## WHAT YOU WILL DO
Below are some records; output exactly the lines from the line with "Task: Open owner profile benzka" to the line with "This screenshot has height=1568, width=763.", both ends kept, and nothing more.

## DATA EXCERPTS
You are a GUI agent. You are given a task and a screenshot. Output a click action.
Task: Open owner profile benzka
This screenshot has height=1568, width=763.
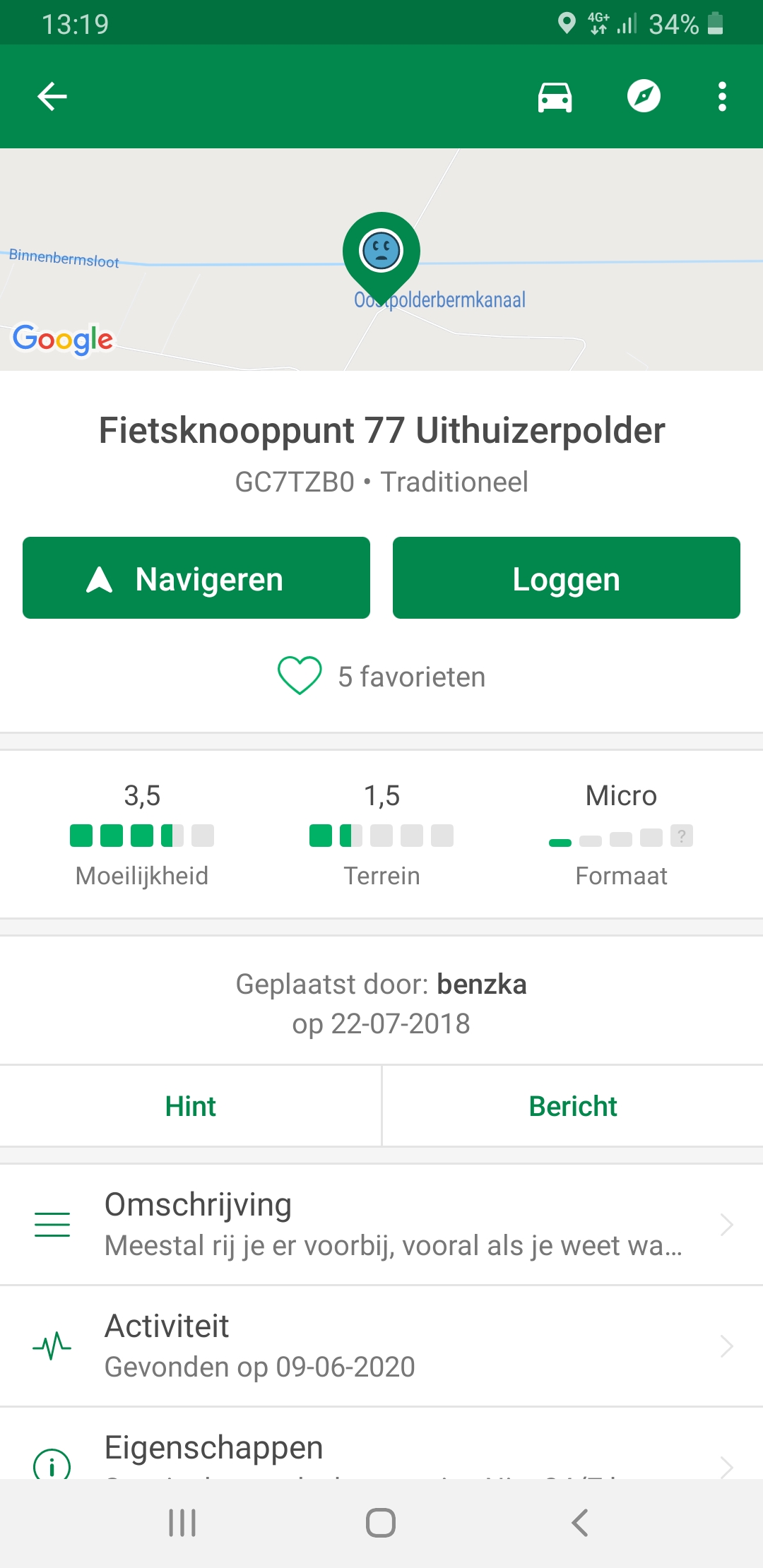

--

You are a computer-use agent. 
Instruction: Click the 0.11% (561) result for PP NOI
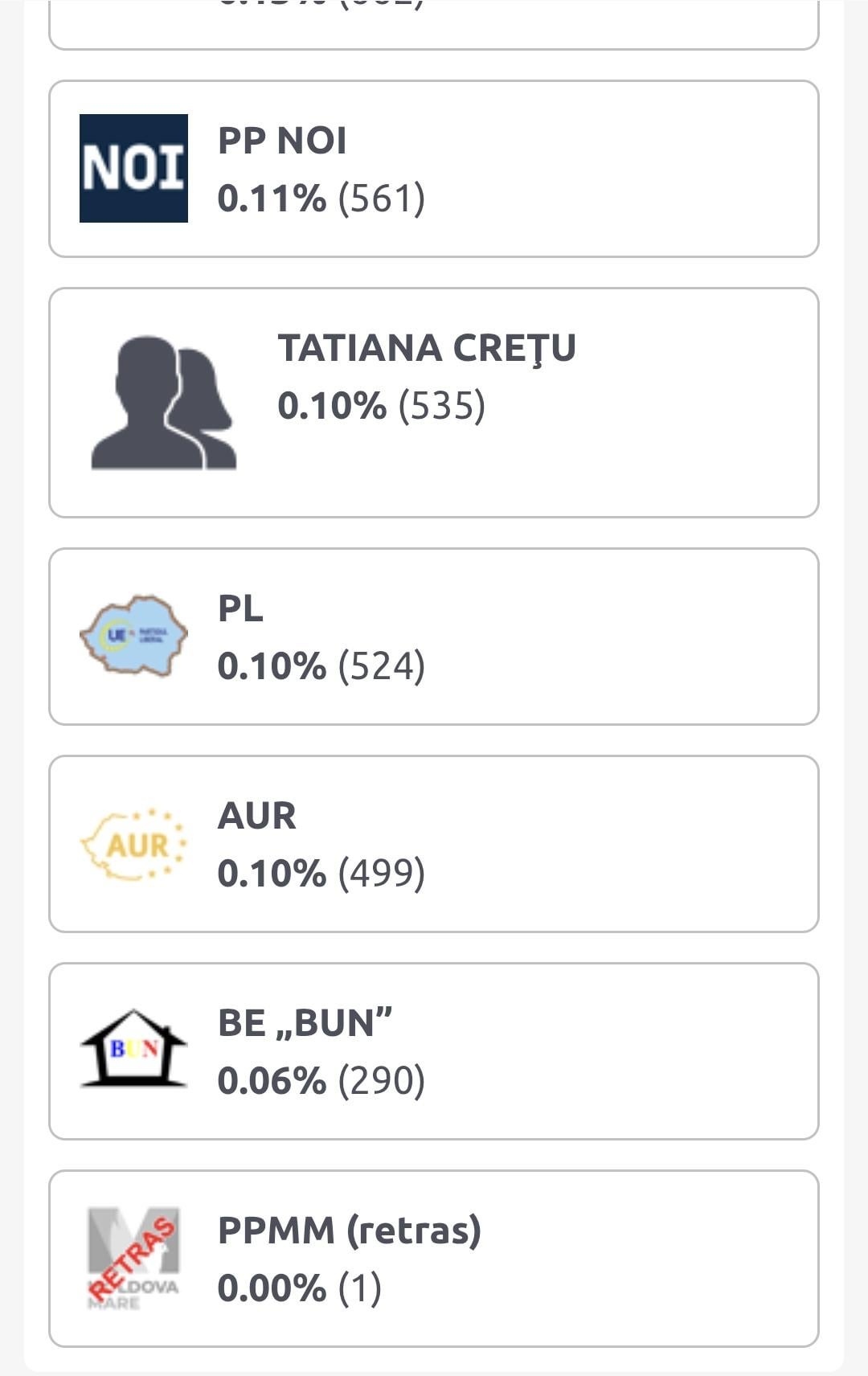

## SOLUTION FOR THIS PROBLEM
Task: Open owner profile benzka
This screenshot has height=1568, width=763.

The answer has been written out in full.